Bijsmaak
Afgelopen zondagmiddag stapte ik in de auto en zette koers naar een stad 120 kilometer verderop, waar een vriend van me woont. Hij vierde zijn verjaardag en had ons via de vriendengroepsapp uitgenodigd om bij hem langs te komen. Ruim een maand van tevoren, erg netjes als je het mij vraagt. Dat zou wel een behoorlijk gekkenhuis worden, zou je denken. Maar uiteindelijk zaten we met zijn tweeën gebroederlijk naast elkaar het gekkenhuis in de Rotterdamse Kuip te aanschouwen. Toen puntje bij paaltje kwam, bleek ik de enige die dit festijn in zijn agenda had gezet.
Ik had voor de gelegenheid een luisterboek gedownload (‘Ready Player One’, tot nu toe een aanrader) en speelde deze af terwijl mijn auto zich door de regen ploegde. Ik belde aan bij het naambordje waarop zijn naam stond, naast die van zijn voorlaatste vriendin. De relatie was ruim anderhalf jaar geleden op de klippen gelopen, maar dat scheen nog niet bekend te zijn bij de huisbaas. Boven aangekomen werd ik hartelijk ontvangen door de jarige gastheer, hoewel deze door mijn aanbellen de 1-1 had gemist. We deelden een reusachtige punt vlaai en dronken twee koppen koffie. Ondertussen buurtten we ongedwongen over voetbal, koetjes en kalfjes. De wedstrijd bleek uit te monden in een krankzinnig doelpuntenfestijn, waarvan ik blij was dat ik hem live zag én dat ik het er meteen met een van mijn maten over kon hebben.
Maar aan alles komt een eind en toen er verder niks op tv bleek te zijn, nam het gesprek een serieuzere wending.
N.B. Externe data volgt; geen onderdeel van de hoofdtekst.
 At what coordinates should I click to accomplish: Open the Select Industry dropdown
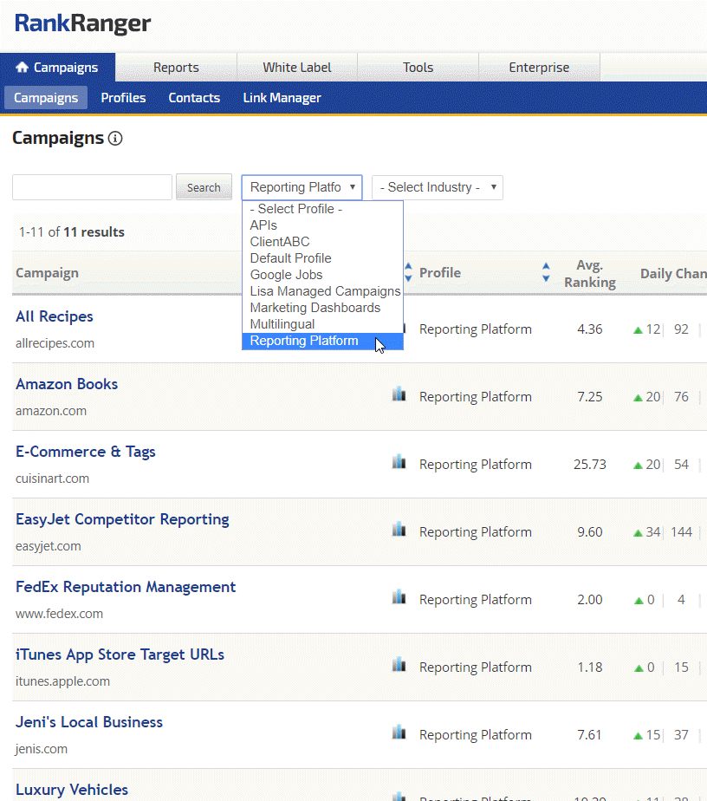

Hij was een tijd geleden van plan te verhuizen, maar ontwikkelingen op zijn werk weerhielden hem daar voorlopig van. Dus bleef hij maar zitten waar hij zat, in een bescheiden appartementje. Ver van zijn roots, ver van zijn vrienden van vroeger. Voor Nederlandse begrippen dan, maar toch. Nadat het een jaar geleden uitging met zijn laatste vriendin, had hij nog wel wat dating apps geprobeerd, zonder resultaat. Hij had wel twee afspraakjes gehad, maar hij had zich vooral gerealiseerd dat daten niet zijn spel was.
‘Het is hier best wel eenzaam,’ antwoordde hij toen ik vroeg of hij het in de flat nog wel naar zijn zin had. Verdomme, dacht ik. Ik wist natuurlijk wel dat hij graag meer gezelschap om zich heen zou hebben. En dan nodig je mensen ruim van tevoren uit, komt er maar één opdagen. Het spreekt voor zich dat dit niet fijn aanvoelt, maar nu hij het gewoon letterlijk op de salontafel plempte, was het écht. Vriendschappen van vroeger verwateren, dat is bekend, maar als daar dan niks voor in de plaats komt word je hard op jezelf teruggeworpen. Wat nu? Verder ingaan op deze gevoelige materie? Daar voel ik me eigenlijk niet zo gruwelijk gemakkelijk bij. Ah, gelukkig: Formule 1 op Ziggo. Zijn passie. Gauw van gespreksonderwerp veranderen, ik ben hier per slot van rekening voor de gezelligheid…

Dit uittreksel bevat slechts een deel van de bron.